A/N: Reviews are sources of joy and great celebration. Suggestions and criticisms are always and especially welcome.

A Note on Quotations: Each chapter will be headed by a few lines or verses from old folk songs, many of them sea shanties. The full songs and their lyrics may be found at www. contemplator. com. (Remove spaces for correct web address.)


"CHOICES"

Prelude

Oh love is handsome, love is fine
and love is golden when it is new
but it grows old, and waxes cold
and fades away like morning dew...

"The Water is Wide" (17th century folk song)


Around them, a smooth black sea stretches forever, curving up and up until it becomes a deep black sky.

She's lying on a beach of fine white sand,watching the glittering stars move across that dark, incredibly wide field...their paths laid out for them, unchangeable. A bonfire flickers in her peripheral vision, causing the shadows of trees and dunes to swell and shift and sink again.
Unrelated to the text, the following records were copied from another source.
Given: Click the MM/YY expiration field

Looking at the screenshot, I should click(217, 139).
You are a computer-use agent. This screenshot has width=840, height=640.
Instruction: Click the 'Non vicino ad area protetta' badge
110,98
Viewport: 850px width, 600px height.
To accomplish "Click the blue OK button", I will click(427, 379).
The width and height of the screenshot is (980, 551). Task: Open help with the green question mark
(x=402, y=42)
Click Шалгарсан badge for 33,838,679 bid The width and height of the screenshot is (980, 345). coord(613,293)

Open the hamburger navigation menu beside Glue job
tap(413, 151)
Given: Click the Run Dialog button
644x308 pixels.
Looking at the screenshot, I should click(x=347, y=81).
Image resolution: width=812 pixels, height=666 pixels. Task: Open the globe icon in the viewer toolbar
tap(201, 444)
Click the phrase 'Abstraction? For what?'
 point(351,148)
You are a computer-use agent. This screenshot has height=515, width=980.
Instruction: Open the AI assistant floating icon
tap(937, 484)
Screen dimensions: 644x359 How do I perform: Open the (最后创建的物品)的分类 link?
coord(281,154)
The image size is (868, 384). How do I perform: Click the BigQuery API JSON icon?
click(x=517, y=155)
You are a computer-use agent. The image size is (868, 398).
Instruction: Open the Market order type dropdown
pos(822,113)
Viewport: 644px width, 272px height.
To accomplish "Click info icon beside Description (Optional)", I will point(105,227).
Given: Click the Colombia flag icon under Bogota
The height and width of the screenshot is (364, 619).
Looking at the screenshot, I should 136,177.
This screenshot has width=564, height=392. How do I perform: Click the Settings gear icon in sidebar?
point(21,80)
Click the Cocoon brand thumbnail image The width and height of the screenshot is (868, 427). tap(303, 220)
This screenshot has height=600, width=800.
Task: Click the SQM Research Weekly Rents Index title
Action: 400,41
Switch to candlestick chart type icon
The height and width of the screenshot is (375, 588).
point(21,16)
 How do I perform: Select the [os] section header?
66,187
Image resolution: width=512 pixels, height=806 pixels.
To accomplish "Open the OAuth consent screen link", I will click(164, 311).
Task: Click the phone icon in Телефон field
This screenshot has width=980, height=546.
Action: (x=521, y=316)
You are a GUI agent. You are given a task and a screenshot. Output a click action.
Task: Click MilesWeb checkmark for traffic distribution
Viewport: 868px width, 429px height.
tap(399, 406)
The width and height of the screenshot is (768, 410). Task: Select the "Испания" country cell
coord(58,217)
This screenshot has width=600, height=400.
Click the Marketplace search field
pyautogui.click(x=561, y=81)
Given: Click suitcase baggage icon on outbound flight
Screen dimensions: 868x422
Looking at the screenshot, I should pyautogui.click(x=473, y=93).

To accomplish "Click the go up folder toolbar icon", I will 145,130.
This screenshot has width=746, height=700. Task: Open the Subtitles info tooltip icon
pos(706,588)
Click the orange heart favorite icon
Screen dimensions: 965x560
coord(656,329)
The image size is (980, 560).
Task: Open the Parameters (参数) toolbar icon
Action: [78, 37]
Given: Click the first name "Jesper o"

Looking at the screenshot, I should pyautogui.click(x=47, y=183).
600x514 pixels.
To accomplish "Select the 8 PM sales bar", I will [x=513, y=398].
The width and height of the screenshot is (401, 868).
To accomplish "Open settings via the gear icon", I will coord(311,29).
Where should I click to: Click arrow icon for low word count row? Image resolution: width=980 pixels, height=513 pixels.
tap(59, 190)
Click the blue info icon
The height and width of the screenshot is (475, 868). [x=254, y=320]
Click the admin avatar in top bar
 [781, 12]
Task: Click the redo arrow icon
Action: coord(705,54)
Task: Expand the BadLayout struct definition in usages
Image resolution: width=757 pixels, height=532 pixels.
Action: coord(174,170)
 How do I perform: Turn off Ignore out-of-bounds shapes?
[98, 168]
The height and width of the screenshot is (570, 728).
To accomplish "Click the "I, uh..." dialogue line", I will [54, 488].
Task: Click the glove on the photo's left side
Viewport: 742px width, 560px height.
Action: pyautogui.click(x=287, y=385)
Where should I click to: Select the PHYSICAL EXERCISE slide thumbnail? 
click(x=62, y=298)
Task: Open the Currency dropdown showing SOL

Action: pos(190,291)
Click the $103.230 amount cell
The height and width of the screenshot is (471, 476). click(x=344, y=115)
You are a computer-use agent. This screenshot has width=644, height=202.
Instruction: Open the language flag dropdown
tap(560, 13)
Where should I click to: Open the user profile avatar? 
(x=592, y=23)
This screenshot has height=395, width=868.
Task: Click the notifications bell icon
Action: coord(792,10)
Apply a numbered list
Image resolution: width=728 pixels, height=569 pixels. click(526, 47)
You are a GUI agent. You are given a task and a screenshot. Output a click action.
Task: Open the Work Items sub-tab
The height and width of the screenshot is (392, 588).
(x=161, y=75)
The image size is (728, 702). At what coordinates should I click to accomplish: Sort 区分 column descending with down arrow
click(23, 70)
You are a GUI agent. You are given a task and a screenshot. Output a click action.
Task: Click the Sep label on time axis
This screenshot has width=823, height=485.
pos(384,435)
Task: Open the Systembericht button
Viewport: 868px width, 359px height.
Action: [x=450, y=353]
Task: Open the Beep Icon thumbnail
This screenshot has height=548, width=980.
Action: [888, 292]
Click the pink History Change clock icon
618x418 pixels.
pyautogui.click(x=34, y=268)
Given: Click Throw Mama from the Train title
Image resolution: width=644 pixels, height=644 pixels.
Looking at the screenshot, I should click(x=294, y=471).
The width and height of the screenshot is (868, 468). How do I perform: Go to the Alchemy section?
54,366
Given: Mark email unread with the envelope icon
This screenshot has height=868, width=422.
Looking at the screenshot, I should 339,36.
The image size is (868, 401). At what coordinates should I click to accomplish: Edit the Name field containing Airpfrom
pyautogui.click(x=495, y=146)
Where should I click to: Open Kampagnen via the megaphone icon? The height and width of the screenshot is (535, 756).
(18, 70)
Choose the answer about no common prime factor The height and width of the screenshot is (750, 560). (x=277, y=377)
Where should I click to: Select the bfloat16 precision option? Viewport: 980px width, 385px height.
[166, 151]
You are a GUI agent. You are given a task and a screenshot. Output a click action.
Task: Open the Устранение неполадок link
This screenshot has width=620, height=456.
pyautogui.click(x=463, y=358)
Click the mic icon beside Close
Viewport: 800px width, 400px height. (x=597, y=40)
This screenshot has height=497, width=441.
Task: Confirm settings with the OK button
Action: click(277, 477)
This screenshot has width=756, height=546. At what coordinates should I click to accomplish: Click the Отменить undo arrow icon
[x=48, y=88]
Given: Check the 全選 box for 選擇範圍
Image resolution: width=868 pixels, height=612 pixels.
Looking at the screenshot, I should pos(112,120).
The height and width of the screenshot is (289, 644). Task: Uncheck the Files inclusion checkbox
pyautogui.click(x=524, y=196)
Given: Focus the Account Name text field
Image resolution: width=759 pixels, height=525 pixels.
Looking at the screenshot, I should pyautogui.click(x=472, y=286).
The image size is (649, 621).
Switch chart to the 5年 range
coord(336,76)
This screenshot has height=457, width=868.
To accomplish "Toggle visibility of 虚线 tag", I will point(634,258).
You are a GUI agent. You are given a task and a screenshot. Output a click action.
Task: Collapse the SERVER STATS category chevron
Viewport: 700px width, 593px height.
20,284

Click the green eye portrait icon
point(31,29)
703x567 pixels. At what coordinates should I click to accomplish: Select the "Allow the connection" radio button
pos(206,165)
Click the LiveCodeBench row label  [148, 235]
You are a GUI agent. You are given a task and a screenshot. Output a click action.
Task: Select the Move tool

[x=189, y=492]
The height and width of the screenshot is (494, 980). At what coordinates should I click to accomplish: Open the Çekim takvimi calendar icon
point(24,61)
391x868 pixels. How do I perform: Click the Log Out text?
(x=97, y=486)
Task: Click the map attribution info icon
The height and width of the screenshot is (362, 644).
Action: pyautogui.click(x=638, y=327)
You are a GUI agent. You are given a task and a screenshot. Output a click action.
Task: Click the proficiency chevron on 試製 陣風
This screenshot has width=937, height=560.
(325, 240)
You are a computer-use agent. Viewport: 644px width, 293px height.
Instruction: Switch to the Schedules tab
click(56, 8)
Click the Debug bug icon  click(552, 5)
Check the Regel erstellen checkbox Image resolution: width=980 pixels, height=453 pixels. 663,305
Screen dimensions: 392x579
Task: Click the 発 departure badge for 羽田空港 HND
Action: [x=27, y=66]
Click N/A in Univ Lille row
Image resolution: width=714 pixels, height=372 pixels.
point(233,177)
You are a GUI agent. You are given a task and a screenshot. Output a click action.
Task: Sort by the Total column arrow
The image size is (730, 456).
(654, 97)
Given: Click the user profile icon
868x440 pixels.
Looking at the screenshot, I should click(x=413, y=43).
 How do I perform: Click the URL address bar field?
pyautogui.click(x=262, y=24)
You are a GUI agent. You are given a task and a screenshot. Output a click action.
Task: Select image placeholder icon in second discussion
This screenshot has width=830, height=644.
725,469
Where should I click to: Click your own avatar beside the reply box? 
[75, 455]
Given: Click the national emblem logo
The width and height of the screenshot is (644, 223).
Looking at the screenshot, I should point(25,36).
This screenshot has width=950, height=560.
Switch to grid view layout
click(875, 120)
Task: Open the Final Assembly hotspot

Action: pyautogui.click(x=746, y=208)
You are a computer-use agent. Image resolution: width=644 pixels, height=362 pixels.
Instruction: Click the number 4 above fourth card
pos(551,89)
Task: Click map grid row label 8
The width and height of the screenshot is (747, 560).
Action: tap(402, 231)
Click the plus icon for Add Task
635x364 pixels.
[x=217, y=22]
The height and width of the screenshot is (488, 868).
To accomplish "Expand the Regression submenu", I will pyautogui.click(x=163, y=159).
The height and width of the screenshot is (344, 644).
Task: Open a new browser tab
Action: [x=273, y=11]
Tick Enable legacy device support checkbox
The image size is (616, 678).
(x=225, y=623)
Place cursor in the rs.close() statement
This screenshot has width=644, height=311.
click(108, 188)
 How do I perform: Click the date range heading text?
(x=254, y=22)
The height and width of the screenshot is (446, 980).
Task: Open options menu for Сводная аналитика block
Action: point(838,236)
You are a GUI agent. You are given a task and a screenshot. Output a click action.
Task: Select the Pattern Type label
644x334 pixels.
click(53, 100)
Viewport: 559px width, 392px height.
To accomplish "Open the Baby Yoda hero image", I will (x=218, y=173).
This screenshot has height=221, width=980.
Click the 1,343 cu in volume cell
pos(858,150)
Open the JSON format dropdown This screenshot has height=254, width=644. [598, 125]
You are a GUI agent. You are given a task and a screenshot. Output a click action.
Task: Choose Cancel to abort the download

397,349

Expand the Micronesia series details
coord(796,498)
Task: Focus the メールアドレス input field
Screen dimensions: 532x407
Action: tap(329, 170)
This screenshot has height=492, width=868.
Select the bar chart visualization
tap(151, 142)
She lays her head on the shoulder of the man next to her, dizzied suddenly by the circling stars and the unsteady light of the fire.

It must have been terrible for you, being trapped on this island.

He smells like seasalt, rum, sweat, and faintly, sandalwood. The scent doesn't do much to steady her. Maybe the rising intoxication in her veins is nothing but the product of the demon rum of which she knows she's already drunk far too much; maybe it is something else. She's not at all certain; she finds she's becoming less and less certain of many things rather quickly

Yes.

His drawl is a little slurred, and his mouth not an inch from her ear.

Though the company is infinitely better than last time, I assure you...

His fingers curl around her shoulder, drawing her towards him, and she is suddenly aware of how the fabric of the sleeve between his skin and hers is so very, very thin.

She turns to look at him. His eyes are unreadable and nearly black in the fickle light, and the shadows accentuate the planes of his face, the high, almost-delicate cheekbones, his slight frown, the quirk of his lips. She can hear her heartbeat speeding up, a rising roar in her ears...or perhaps it is his heart, not hers...or could that be the surf? It's just another thing of which she is no longer certain, off-balance and ready to fall, pulled in and held by those magnetic eyes. Eyes that are at that moment fixed rather hungrily on her own parted lips...

In the heart of the fire, a piece of driftwood surrenders to the heat and snaps in two, releasing a shower of sparks high into the air with a tremendous crack like a pistol shot.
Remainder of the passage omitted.